=== Task item ===
Once you find the line that contains "Where should I click to: Open the arrow" in the entries below, give it again along with every following line, unchanged, through the final one.

::::::

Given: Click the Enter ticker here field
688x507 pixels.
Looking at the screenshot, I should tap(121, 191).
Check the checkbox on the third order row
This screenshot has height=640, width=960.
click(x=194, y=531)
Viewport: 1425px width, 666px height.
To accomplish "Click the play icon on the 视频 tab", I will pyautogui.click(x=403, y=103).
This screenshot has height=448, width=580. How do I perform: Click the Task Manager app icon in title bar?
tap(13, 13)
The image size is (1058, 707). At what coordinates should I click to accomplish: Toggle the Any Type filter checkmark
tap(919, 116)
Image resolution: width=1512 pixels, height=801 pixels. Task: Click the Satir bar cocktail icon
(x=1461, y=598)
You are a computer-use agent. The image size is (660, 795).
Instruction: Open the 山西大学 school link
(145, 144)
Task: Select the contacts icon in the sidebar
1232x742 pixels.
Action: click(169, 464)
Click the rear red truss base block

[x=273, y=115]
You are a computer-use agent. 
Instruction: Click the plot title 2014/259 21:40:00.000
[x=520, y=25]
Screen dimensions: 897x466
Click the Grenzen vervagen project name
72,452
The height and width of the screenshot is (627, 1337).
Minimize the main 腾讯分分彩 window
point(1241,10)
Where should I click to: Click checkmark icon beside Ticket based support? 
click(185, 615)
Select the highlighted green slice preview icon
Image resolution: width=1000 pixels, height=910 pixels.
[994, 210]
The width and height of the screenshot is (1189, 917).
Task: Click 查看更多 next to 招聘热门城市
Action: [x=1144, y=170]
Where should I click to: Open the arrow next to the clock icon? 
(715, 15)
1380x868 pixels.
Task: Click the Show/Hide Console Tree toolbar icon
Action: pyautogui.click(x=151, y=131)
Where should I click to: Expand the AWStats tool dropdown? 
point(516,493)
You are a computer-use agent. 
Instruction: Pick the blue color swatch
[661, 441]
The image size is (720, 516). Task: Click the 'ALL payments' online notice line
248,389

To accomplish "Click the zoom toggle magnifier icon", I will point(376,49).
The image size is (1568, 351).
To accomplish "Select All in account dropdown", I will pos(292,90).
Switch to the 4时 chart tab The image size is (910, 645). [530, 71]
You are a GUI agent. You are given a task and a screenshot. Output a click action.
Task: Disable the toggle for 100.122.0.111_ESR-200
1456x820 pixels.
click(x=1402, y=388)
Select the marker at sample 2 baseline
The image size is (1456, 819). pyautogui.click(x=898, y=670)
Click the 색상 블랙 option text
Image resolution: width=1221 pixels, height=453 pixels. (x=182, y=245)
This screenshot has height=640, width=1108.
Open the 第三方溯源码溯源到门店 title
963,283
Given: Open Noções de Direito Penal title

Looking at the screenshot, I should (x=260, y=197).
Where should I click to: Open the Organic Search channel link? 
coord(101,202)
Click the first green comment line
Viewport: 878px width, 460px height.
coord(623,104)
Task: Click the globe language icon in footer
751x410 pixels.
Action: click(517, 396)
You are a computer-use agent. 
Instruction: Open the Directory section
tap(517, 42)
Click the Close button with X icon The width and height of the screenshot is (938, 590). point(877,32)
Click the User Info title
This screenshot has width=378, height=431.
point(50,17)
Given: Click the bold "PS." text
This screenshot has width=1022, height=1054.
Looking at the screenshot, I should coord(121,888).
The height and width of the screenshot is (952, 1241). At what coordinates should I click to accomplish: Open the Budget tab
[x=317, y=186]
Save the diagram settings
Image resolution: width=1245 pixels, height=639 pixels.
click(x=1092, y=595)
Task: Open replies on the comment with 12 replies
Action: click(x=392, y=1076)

::::::

=== Expected answer ===
Where should I click to: Open the arrow next to the clock icon? 
(715, 15)
1380x868 pixels.
Task: Click the Show/Hide Console Tree toolbar icon
Action: pyautogui.click(x=151, y=131)
Where should I click to: Expand the AWStats tool dropdown? 
point(516,493)
You are a computer-use agent. 
Instruction: Pick the blue color swatch
[661, 441]
The image size is (720, 516). Task: Click the 'ALL payments' online notice line
248,389

To accomplish "Click the zoom toggle magnifier icon", I will point(376,49).
The image size is (1568, 351).
To accomplish "Select All in account dropdown", I will pos(292,90).
Switch to the 4时 chart tab The image size is (910, 645). [530, 71]
You are a GUI agent. You are given a task and a screenshot. Output a click action.
Task: Disable the toggle for 100.122.0.111_ESR-200
1456x820 pixels.
click(x=1402, y=388)
Select the marker at sample 2 baseline
The image size is (1456, 819). pyautogui.click(x=898, y=670)
Click the 색상 블랙 option text
Image resolution: width=1221 pixels, height=453 pixels. (x=182, y=245)
This screenshot has height=640, width=1108.
Open the 第三方溯源码溯源到门店 title
963,283
Given: Open Noções de Direito Penal title

Looking at the screenshot, I should (x=260, y=197).
Where should I click to: Open the Organic Search channel link? 
coord(101,202)
Click the first green comment line
Viewport: 878px width, 460px height.
coord(623,104)
Task: Click the globe language icon in footer
751x410 pixels.
Action: click(517, 396)
You are a computer-use agent. 
Instruction: Open the Directory section
tap(517, 42)
Click the Close button with X icon The width and height of the screenshot is (938, 590). point(877,32)
Click the User Info title
This screenshot has width=378, height=431.
point(50,17)
Given: Click the bold "PS." text
This screenshot has width=1022, height=1054.
Looking at the screenshot, I should coord(121,888).
The height and width of the screenshot is (952, 1241). At what coordinates should I click to accomplish: Open the Budget tab
[x=317, y=186]
Save the diagram settings
Image resolution: width=1245 pixels, height=639 pixels.
click(x=1092, y=595)
Task: Open replies on the comment with 12 replies
Action: click(x=392, y=1076)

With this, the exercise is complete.